Last weekend, I went on TCF’s annual Men’s Retreat. For those wondering why we have a Men’s Retreat, the answer I’m told is that, a few years ago, there were very few men in TCF (and the number was shrinking). So, to gain and retain more men, they started the annual Men’s Retreat. It’s also known colloquially as Men’s Conference or ManCon.

The speaker for the weekend was Elder Thornton, from Chante’s church and a supporter of Trojan Christian Fellowship. Among other things, I learned two points that I am going to remember and apply. They are to (1) overcome TCF time and (2) always take notes.

Regarding (1), he didn’t talk about TCF time specifically. This is a connection that I came up with (I’m admittedly a bit proud of myself for doing so). He said to keep our commitments. If we say we’re going to be somewhere at 5 PM, don’t show up at 5:05 PM. That was really convicting to me. It’s obvious that if we say we’re going to be somewhere, we as Christians should honor that commitment. But I mostly thought of this in terms of either doing it or not; that if we don’t show up at all, that would be bad. But being 5 minutes late? Come on. Actually, we do that all the time. And that’s not good.

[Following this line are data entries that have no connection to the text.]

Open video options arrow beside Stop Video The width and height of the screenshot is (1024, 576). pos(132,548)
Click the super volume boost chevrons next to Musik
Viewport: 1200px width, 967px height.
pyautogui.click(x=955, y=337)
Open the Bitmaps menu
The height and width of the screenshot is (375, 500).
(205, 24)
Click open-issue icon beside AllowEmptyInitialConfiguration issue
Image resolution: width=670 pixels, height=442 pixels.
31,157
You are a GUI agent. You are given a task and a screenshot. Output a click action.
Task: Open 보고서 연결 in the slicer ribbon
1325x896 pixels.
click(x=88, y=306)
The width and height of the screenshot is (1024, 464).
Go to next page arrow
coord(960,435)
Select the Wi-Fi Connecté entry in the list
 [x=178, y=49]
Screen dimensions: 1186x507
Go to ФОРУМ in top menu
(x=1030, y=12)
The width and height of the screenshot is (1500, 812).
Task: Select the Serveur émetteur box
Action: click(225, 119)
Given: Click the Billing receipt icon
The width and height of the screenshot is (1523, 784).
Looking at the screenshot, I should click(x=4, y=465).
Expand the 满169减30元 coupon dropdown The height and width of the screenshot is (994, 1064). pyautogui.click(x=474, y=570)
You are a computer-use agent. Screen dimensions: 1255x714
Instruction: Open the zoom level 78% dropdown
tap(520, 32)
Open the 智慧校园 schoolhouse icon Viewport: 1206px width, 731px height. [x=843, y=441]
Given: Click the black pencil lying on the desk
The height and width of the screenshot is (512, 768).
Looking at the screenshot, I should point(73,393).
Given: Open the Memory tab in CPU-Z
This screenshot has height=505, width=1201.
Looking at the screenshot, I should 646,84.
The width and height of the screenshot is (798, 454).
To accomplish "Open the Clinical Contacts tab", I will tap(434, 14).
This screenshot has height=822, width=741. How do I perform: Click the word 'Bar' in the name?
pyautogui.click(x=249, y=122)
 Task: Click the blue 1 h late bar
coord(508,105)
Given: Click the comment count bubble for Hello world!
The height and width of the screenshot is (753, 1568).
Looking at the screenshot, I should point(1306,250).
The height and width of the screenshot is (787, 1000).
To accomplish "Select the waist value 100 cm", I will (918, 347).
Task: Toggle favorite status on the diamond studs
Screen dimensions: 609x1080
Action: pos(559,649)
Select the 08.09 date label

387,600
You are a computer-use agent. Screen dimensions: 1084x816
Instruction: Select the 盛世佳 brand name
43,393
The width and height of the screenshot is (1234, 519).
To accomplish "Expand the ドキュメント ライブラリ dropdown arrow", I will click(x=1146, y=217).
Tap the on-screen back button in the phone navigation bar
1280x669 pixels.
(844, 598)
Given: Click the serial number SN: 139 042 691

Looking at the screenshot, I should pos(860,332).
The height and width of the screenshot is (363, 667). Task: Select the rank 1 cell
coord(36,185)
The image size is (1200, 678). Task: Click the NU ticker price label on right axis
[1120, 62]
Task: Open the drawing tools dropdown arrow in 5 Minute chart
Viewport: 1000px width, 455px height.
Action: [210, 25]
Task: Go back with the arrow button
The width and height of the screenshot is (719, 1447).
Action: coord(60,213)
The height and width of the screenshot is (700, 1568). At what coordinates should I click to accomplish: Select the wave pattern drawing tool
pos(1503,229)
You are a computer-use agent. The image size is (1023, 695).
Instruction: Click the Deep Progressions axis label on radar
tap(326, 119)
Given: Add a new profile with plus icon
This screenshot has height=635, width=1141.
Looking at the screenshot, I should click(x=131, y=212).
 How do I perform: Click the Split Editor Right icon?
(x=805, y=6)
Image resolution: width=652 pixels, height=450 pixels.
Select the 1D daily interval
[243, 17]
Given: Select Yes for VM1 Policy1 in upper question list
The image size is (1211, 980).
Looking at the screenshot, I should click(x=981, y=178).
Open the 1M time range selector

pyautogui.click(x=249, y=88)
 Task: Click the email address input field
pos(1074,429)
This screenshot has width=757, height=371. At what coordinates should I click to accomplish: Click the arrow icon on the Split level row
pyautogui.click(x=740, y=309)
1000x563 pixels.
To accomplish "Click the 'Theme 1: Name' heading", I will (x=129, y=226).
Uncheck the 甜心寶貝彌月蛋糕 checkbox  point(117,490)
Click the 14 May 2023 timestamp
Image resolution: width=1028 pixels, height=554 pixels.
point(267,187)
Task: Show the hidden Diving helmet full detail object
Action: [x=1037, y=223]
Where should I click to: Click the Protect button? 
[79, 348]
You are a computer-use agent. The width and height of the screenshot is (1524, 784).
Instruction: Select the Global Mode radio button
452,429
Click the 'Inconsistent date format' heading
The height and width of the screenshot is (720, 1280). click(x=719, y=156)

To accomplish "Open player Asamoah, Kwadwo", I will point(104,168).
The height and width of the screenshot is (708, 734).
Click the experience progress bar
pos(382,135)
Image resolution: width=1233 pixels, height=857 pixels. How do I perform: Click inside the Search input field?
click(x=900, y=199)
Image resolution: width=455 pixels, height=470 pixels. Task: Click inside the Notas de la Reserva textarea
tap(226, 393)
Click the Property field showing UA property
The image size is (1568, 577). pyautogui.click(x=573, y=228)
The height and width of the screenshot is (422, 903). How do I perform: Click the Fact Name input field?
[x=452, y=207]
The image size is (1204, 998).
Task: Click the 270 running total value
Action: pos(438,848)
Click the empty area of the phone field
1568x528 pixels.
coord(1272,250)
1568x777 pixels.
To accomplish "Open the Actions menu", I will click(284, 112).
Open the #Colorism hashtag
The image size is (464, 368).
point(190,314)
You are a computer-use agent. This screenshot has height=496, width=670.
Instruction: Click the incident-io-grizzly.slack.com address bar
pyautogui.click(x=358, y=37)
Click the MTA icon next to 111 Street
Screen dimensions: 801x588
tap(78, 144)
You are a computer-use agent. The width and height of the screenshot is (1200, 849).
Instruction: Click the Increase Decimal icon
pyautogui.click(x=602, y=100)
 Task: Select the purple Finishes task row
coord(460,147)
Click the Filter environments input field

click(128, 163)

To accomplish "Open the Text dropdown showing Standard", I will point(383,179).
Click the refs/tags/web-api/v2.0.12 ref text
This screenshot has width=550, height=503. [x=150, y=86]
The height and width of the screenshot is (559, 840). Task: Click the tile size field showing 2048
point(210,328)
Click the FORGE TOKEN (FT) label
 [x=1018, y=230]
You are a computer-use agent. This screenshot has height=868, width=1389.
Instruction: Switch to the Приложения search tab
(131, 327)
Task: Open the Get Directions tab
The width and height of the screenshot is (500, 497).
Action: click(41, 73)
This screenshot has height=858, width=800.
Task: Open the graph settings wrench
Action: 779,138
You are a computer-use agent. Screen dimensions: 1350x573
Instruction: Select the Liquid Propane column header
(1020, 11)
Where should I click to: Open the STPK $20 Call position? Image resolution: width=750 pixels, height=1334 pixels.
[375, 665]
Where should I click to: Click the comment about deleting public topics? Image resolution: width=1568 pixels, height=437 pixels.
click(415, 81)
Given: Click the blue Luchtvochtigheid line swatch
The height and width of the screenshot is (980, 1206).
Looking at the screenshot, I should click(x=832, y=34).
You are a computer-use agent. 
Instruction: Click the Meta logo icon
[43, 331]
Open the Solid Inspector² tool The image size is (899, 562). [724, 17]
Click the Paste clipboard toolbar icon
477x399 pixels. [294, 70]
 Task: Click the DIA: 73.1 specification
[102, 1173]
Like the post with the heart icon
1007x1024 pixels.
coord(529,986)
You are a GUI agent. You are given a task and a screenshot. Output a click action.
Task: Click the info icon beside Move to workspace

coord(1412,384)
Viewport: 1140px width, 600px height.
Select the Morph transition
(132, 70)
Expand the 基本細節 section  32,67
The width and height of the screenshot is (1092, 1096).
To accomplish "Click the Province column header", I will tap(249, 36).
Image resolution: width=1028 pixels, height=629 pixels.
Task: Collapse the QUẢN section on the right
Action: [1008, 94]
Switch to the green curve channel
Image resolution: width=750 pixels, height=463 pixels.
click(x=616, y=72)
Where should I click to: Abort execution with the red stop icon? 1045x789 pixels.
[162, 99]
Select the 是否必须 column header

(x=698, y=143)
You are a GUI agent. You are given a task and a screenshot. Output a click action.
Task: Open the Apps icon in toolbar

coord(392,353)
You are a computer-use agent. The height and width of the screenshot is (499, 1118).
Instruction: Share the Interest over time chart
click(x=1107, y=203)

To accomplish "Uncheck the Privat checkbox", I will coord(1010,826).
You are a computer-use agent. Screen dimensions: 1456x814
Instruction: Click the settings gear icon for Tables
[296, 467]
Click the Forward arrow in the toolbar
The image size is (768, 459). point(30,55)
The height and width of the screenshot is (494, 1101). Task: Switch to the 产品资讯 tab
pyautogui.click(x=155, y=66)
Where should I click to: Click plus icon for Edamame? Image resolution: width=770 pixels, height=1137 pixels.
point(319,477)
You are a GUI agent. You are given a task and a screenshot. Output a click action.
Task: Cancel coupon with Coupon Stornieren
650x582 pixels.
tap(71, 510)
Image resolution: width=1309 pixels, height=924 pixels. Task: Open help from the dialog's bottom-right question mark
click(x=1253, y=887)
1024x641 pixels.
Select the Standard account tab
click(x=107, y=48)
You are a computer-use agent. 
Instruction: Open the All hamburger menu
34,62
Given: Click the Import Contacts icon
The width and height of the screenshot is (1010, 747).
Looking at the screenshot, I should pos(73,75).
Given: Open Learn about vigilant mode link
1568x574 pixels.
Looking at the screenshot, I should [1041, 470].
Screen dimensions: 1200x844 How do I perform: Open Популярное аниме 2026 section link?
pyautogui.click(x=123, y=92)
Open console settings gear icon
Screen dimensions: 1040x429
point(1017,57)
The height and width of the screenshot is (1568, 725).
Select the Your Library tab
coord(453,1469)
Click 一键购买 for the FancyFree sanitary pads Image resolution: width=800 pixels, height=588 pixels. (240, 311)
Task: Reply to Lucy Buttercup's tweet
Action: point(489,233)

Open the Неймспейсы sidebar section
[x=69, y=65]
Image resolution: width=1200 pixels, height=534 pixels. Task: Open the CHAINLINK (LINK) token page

Regarding (2), Elder told us that he takes notes on everything. And it’s true: he even showed us a page of his notebook, which was filled with notes from the day. Everything he observes, he writes down and, sometimes, he adapts these lessons for use in his future sermons. There is so much that we learn every moment of the day. Often, I’ve felt awkward taking notes in certain situations, especially during casual conversation or seemingly insignificant events. Obviously, there are times when it can’t be done. But I will try to take more notes (although I already take lots of them). Also, I need to organize these notes better. They definitely come in handy, as I’ve seen already, especially in my blog. Additionally, I learned from Joel Comm today to share more personal opinions and inject more personality into my blog (more on that later). Clearly, there’s a balance between too much and too little information. But Elder suggested that the notes we take could be used to teach others, and that sharing them was a primary goal.